_ACTIVITY_
Pictures are to be left out, and only the lines from the one with "You are a GUI" through the last line of the listing below are to be repeated exactly.

_RECORDS SHOWN_
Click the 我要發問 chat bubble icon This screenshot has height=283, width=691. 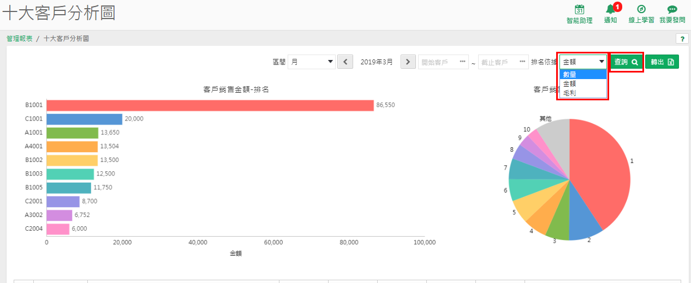(x=672, y=9)
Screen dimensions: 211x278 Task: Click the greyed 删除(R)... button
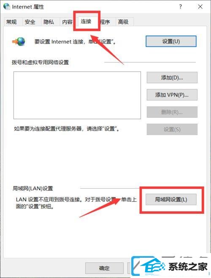point(172,112)
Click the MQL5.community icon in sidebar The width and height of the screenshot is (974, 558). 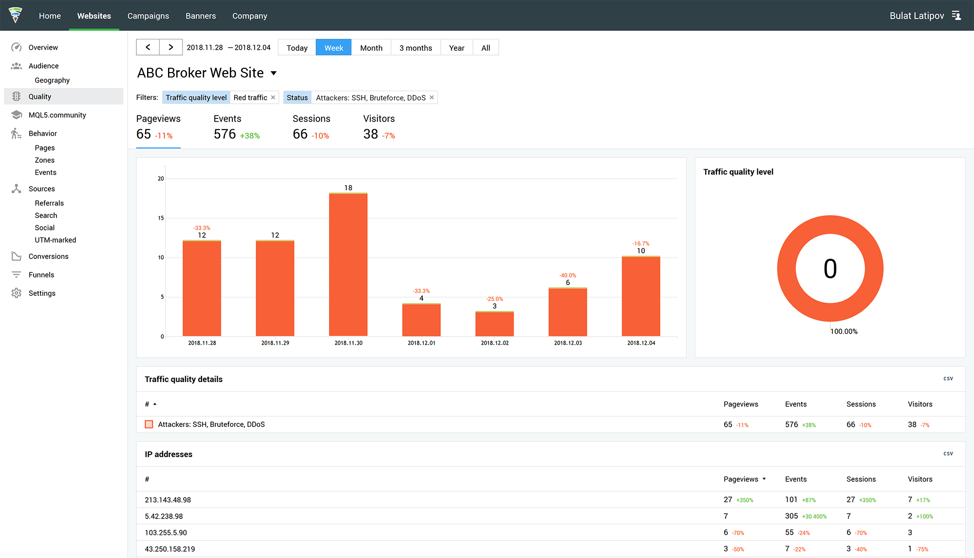(16, 115)
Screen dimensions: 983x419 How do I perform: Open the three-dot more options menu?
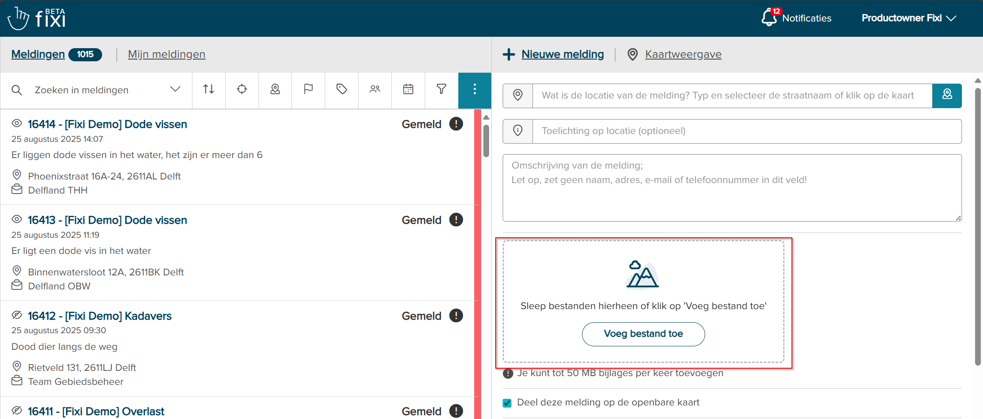pos(475,90)
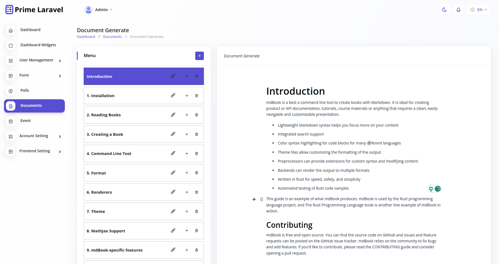
Task: Click the blue add menu button
Action: point(199,56)
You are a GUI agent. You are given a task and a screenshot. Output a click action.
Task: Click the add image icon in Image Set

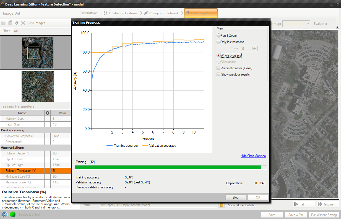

_OUTPUT OF THE TASK_
You are a GUI agent. You are given a task and a screenshot. Output a click action.
Task: Click the add image icon in Image Set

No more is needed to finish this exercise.